[Data extracted from a collection]
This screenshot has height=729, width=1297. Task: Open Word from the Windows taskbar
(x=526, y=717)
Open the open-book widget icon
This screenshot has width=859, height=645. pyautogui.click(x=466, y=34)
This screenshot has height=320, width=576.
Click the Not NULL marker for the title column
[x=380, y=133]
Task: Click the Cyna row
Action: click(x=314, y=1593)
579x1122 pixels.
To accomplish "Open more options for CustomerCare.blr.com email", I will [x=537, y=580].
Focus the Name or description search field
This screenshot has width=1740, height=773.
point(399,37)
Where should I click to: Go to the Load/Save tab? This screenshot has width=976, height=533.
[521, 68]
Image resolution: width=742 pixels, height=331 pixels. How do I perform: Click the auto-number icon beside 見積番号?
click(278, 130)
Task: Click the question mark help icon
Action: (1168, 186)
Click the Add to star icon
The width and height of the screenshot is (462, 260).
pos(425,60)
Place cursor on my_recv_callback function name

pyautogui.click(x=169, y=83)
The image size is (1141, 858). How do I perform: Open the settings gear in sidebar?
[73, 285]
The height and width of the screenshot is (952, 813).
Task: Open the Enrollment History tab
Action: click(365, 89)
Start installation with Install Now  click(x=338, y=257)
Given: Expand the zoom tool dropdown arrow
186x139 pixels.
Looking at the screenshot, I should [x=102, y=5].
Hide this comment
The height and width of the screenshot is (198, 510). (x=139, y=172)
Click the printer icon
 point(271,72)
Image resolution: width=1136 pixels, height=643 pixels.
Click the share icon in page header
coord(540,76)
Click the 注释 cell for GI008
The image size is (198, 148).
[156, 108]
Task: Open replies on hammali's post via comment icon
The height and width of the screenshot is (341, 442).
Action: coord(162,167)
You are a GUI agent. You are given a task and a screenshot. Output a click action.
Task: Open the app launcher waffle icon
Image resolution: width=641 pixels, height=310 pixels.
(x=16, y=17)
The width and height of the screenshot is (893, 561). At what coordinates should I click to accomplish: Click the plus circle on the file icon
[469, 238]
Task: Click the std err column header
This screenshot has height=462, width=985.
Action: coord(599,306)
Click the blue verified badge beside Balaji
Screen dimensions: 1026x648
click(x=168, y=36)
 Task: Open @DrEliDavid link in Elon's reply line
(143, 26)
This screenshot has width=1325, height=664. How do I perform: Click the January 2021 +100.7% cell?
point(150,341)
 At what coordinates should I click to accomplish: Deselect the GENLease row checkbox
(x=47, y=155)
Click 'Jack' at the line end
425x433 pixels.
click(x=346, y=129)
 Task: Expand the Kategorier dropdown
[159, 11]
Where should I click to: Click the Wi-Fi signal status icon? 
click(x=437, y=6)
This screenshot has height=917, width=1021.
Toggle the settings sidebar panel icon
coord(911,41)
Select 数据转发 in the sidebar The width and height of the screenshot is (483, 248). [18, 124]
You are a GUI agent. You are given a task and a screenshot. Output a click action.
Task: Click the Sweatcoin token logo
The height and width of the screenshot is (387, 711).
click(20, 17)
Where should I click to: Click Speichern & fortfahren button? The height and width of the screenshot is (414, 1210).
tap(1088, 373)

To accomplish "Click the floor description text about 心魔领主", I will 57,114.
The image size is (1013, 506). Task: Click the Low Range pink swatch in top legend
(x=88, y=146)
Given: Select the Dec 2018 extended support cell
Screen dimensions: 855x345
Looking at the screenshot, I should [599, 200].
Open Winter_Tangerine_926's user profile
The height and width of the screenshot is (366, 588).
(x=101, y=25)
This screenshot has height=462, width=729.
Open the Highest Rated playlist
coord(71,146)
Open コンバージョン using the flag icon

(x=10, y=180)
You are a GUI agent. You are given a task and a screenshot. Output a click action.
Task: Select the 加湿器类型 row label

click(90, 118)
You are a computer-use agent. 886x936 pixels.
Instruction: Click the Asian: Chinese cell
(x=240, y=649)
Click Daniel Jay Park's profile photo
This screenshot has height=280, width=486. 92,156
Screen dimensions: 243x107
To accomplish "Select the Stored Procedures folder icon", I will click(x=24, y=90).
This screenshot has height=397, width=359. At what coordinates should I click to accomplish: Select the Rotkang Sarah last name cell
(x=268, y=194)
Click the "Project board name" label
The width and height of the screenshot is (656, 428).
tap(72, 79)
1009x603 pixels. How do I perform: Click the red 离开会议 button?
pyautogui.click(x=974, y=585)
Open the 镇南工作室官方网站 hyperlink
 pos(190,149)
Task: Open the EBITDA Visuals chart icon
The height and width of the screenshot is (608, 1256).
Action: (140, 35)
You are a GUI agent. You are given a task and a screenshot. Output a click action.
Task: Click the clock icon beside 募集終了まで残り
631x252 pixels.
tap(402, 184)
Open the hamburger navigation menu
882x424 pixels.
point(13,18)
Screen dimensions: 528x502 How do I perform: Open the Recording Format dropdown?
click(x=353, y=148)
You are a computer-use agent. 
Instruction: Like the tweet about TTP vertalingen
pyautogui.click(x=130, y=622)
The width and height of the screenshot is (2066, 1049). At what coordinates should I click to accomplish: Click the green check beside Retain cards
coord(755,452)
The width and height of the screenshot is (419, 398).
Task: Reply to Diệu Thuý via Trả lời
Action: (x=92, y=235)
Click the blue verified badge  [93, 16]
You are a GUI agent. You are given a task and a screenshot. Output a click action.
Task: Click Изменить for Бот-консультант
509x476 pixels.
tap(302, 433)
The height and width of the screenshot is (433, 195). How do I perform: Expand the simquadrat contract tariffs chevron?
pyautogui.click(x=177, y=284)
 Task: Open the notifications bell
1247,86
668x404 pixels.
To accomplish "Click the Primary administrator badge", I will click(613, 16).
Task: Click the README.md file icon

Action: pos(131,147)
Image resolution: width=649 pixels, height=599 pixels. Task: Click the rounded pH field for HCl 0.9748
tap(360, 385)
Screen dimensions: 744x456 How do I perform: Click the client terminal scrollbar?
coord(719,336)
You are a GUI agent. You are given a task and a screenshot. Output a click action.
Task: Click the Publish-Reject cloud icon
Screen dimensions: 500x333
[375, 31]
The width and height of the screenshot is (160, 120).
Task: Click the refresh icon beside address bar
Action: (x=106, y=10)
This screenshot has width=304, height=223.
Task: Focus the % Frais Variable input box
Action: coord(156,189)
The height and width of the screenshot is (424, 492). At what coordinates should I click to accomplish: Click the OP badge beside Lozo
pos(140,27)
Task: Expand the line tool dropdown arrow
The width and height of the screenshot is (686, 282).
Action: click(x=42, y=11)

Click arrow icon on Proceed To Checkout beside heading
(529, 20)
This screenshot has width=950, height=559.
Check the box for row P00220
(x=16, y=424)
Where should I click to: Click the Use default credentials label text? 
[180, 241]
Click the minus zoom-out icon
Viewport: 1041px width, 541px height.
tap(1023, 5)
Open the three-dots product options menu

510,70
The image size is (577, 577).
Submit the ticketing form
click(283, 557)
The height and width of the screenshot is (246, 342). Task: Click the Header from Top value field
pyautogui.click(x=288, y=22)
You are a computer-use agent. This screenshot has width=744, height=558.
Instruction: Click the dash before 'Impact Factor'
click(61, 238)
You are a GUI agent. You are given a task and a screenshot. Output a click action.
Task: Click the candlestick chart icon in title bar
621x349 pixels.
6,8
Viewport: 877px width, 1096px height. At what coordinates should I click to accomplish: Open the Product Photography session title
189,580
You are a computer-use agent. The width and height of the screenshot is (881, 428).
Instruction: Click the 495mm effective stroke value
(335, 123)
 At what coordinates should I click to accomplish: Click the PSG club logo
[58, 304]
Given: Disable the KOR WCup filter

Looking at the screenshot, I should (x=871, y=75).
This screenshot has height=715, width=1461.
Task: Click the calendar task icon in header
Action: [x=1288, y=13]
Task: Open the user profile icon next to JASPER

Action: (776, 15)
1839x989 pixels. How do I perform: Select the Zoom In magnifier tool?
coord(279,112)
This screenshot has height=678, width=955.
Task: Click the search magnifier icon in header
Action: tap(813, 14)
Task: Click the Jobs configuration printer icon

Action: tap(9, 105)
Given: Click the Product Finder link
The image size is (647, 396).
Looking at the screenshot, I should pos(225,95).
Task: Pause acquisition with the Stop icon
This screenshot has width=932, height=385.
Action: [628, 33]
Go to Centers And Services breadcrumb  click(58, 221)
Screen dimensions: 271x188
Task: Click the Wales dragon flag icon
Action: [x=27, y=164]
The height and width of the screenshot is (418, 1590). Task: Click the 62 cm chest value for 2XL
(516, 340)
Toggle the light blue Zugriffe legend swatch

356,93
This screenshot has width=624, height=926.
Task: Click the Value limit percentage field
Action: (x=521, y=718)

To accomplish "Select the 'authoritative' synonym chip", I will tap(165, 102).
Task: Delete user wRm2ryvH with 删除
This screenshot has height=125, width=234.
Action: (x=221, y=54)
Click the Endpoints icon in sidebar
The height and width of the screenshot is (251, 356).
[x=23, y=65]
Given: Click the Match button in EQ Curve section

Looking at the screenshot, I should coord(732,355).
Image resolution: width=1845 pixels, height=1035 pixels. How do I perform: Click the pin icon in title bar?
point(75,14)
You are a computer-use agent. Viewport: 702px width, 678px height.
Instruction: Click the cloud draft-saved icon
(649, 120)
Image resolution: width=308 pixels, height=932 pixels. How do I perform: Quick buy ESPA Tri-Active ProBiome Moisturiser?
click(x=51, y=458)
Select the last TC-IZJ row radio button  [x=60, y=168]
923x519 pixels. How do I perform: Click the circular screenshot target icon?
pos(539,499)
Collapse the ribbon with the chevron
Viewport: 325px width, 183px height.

**WHAT IS BEING ASKED:** If a line in the data above includes the string "computer", copy it.

**ANSWER SPACE:**
You are a computer-use agent. 886x936 pixels.
You are a computer-use agent. 
You are a computer-use agent. This screenshot has width=744, height=558.
You are a computer-use agent. The width and height of the screenshot is (881, 428).
You are a computer-use agent. Viewport: 702px width, 678px height.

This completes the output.